Heaven at Hellroaring

5 Hours


Few places in Yellowstone National Park offer the experiences one can have when hiking into Hellroaring.

Located between Mammoth Hot Springs and the Roosevelt Junction, a winter adventure in Hellroaring is truly remarkable. While most winter trails see almost daily use, few seem to take the time or effort to venture down to the suspension bridge or to the views of the valley. Hellroaring is usually only seen from a roadside overlook where carloads of visitors unload and set up spotting scopes to scan for wildlife. This is where many park visitors have their first wolf sightings and while seeing it from the roadside stop is great, there is nothing like seeing wolves while hiking. Hellroaring is a truly special place and one you will want to return to all year long.

Booking a Hellroaring Hiking Adventure not only gives you stunning views and a chance to get away from the hustle and bustle of the busier regions of the park, but it also showcases the routes wildlife travel throughout the year. This is a trail that I have seen bears, wolves, and bighorn sheep on pretty often.

This hiking tour is for those hoping to get into Yellowstone a little deeper, potentially spotting wolves, bears, bison, elk, and bighorn sheep while on the trail. You’ll still get the sweeping views and suspension bridge crossing, but you’ll also get into the wilds of the park. The 8-mile hiking adventure, with roughly 1,200 feet of elevation gain, is a trail that will forever change your perspective of the northern range.

This is a summer and winter adventure. Snowshoes are provided.


Want More Hellroaring?

If you want a longer day, you are in luck! There are multiple additions and options to make this region a truly wild adventure, including an off-trail summit of Hellroaring Mountain. Send me a message for more information.

About the Trip

Your hiking day into hellroaring starts from a trailhead tucked away from the noise of the main road. Giving fantastic views of the region right off the bat, the path continues down to a scenic suspension ridge crossing the mighty Yellowstone River, far below. After gazing down the gorgeous gorge, the path continues through a rocky forest before emerging onto a sagebrush plateau with fantastic views and great wildlife watching opportunities.

After reaching Hellroaring Creek, we will follow it downstream to where it meets with the mighty Yellowstone. Along the way, we will look for wildlife, come across bones and antlers in the prairie, and take in the views that only a handful of people see each year. Reaching the confluence, the wildlife scanning and search for bones and antlers continues.

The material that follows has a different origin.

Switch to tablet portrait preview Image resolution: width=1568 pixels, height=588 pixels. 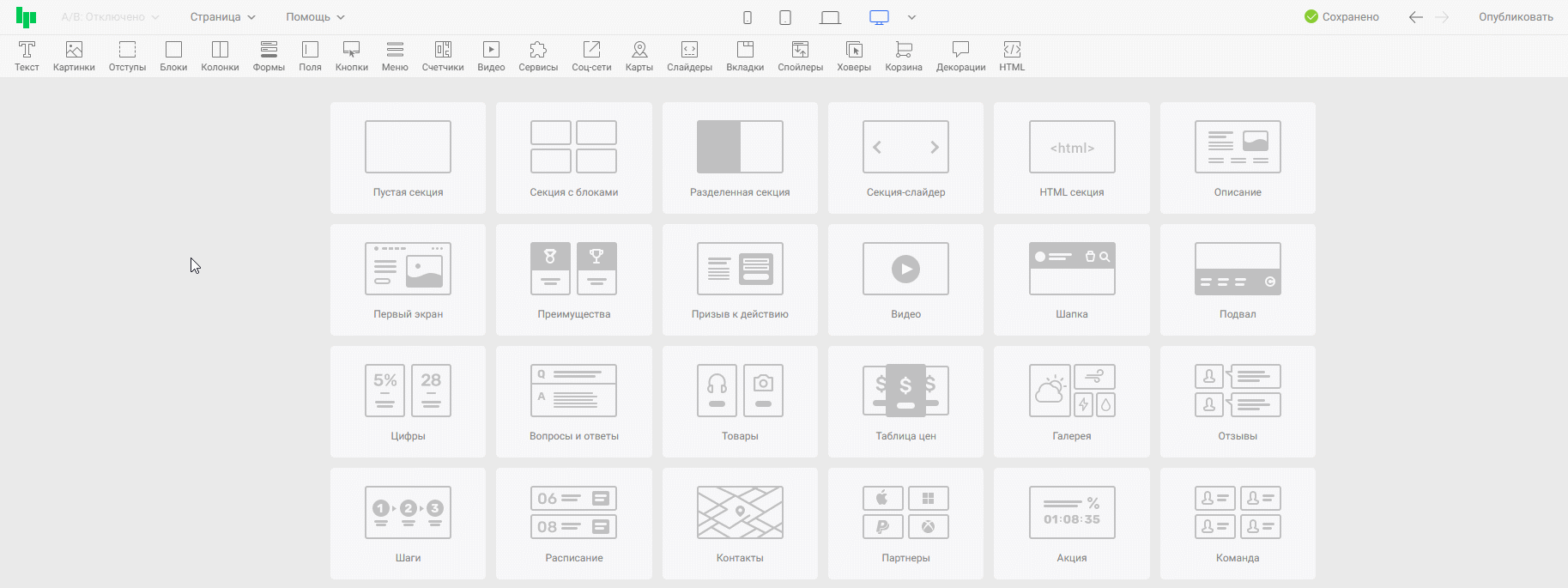785,17
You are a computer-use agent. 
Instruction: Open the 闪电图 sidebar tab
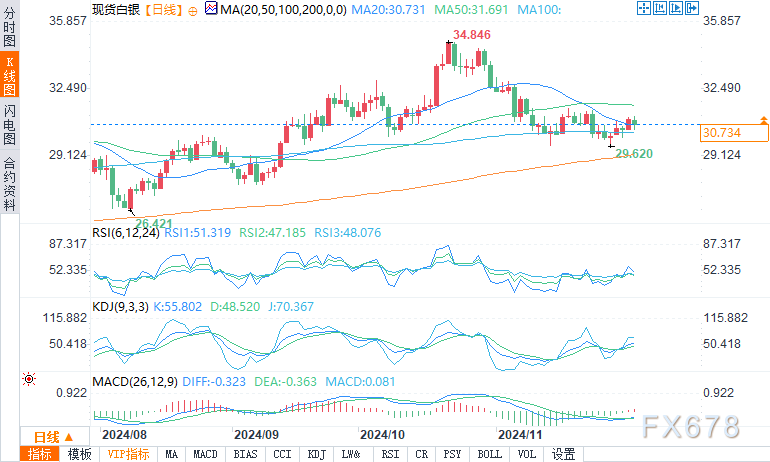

Hiking back, we will stop at a few spots known for wildlife sightings and scan again, all while taking in the grandeur of Hellroaring Mountain in the near distance.

The Highlights

  • Wildflowers
  • Bones and Antlers
  • A Suspension Bridge
  • Wildlife Watching
  • Fantastic Views


Day 1:
What the Hellroaring Tour Looks Like

After meeting at the Hellroaring Trailhead at our designated time, we will have a quick safety meeting and gear check before heading out.
The first bit of the trail meanders up a slight hill that is often full of wildflowers in the summer and fall colors in the fall. It is also one of the few uphill sections of the hike for the first half of the hike. However, it is over as fast as it starts, emerging onto the side of the hill overlooking the entire Hellroaring area. Here, we will quickly stop, scan for animals and learn about the route which we will soon be hiking. From this spot, I have seen wolves, bears, bison, elk, and bighorn sheep.
Beyond this scenic view, the trail descends quickly over the next mile, giving great views the majority of the time. At 1.5 miles, we will reach the suspension bridge that spans across the Yellowstone River. The bridge is awesome, showing fantastic views of the canyon and river far below.
Past the bridge, hikers that may have been around at the beginning begin to fade away. While the bridge sees a lot of day hikers, few know the awesomeness that is found a short jaunt from above the canyon. Just .5 miles away, the trail leaves the trees and emerges into an open sagebrush plateau where we will be wandering for the next half mile as we make out way down to Hellroaring Creek. Along the way, we will likely see bison and maybe a badger or two. Reaching the creek, we will stop briefly to hear about the region and what to expect over the next 1.4 miles of hiking.
The next section to the confluence of Hellroaring Creek and the Yellowstone River will be one that follows the trail at times, and walking through the prairie at others. We will be finding antlers and bones along the way, while also stopping and scanning for wildlife on the slopes of Hellroaring Peak, across the way. Once we reach the confluence, we will take a break to look around before starting back.
The route back will follow the same way we hiked in, this time gaining all of the elevation we lost on the way down. We will continue to scan for wildlife and may wander off the trail a bit more to see if we can find anymore antler deposits or bones scattered about the landscape.

What You Get/Won't Get


  • A knowledgeable guide who knows the region well, bear spray, access to gallons of water before the hike, use of binoculars, an expert guide, wildlife tips, trekking poles (if requested in advance), a few prepackaged snacks (jerky, nuts, etc...)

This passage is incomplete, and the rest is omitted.